**Work request:** When you return the data, keep each character exactly as it appears.

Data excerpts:
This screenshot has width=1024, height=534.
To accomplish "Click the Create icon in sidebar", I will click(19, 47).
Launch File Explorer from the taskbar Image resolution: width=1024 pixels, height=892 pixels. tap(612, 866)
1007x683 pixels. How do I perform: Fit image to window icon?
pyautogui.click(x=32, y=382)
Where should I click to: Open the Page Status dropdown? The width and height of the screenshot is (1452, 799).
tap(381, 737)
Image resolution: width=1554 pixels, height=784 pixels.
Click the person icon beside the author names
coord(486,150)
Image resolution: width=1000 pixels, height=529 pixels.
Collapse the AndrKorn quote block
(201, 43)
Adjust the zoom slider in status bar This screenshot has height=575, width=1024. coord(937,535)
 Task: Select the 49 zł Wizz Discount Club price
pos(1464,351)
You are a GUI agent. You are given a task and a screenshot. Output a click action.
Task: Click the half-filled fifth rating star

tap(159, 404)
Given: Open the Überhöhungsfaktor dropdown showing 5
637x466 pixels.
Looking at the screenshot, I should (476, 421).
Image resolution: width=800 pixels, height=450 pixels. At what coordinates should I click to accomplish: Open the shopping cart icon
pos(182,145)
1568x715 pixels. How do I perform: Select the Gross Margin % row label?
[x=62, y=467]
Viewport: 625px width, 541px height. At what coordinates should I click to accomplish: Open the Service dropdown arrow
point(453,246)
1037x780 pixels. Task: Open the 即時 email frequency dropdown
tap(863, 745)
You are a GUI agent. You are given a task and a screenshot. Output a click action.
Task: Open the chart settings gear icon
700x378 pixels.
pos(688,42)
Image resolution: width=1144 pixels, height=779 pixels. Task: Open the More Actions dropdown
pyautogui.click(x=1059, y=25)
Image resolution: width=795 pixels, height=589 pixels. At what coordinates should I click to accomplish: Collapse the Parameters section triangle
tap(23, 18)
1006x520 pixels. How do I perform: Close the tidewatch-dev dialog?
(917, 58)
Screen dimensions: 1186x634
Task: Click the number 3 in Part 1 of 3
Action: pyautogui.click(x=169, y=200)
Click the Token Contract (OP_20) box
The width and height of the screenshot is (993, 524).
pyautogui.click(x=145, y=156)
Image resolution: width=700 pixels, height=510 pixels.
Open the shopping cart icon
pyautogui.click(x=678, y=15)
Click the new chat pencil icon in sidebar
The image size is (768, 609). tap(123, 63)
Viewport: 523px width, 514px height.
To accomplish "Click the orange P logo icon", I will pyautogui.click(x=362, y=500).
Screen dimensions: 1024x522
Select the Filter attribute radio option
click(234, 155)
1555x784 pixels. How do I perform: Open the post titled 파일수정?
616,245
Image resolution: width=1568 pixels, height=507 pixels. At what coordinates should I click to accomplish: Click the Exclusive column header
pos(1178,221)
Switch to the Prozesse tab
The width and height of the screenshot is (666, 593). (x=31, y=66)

**Expected answer:**
This screenshot has width=1024, height=534.
To accomplish "Click the Create icon in sidebar", I will click(19, 47).
Launch File Explorer from the taskbar Image resolution: width=1024 pixels, height=892 pixels. tap(612, 866)
1007x683 pixels. How do I perform: Fit image to window icon?
pyautogui.click(x=32, y=382)
Where should I click to: Open the Page Status dropdown? The width and height of the screenshot is (1452, 799).
tap(381, 737)
Image resolution: width=1554 pixels, height=784 pixels.
Click the person icon beside the author names
coord(486,150)
Image resolution: width=1000 pixels, height=529 pixels.
Collapse the AndrKorn quote block
(201, 43)
Adjust the zoom slider in status bar This screenshot has height=575, width=1024. coord(937,535)
 Task: Select the 49 zł Wizz Discount Club price
pos(1464,351)
You are a GUI agent. You are given a task and a screenshot. Output a click action.
Task: Click the half-filled fifth rating star

tap(159, 404)
Given: Open the Überhöhungsfaktor dropdown showing 5
637x466 pixels.
Looking at the screenshot, I should (476, 421).
Image resolution: width=800 pixels, height=450 pixels. At what coordinates should I click to accomplish: Open the shopping cart icon
pos(182,145)
1568x715 pixels. How do I perform: Select the Gross Margin % row label?
[x=62, y=467]
Viewport: 625px width, 541px height. At what coordinates should I click to accomplish: Open the Service dropdown arrow
point(453,246)
1037x780 pixels. Task: Open the 即時 email frequency dropdown
tap(863, 745)
You are a GUI agent. You are given a task and a screenshot. Output a click action.
Task: Open the chart settings gear icon
700x378 pixels.
pos(688,42)
Image resolution: width=1144 pixels, height=779 pixels. Task: Open the More Actions dropdown
pyautogui.click(x=1059, y=25)
Image resolution: width=795 pixels, height=589 pixels. At what coordinates should I click to accomplish: Collapse the Parameters section triangle
tap(23, 18)
1006x520 pixels. How do I perform: Close the tidewatch-dev dialog?
(917, 58)
Screen dimensions: 1186x634
Task: Click the number 3 in Part 1 of 3
Action: pyautogui.click(x=169, y=200)
Click the Token Contract (OP_20) box
The width and height of the screenshot is (993, 524).
pyautogui.click(x=145, y=156)
Image resolution: width=700 pixels, height=510 pixels.
Open the shopping cart icon
pyautogui.click(x=678, y=15)
Click the new chat pencil icon in sidebar
The image size is (768, 609). tap(123, 63)
Viewport: 523px width, 514px height.
To accomplish "Click the orange P logo icon", I will pyautogui.click(x=362, y=500).
Screen dimensions: 1024x522
Select the Filter attribute radio option
click(234, 155)
1555x784 pixels. How do I perform: Open the post titled 파일수정?
616,245
Image resolution: width=1568 pixels, height=507 pixels. At what coordinates should I click to accomplish: Click the Exclusive column header
pos(1178,221)
Switch to the Prozesse tab
The width and height of the screenshot is (666, 593). (x=31, y=66)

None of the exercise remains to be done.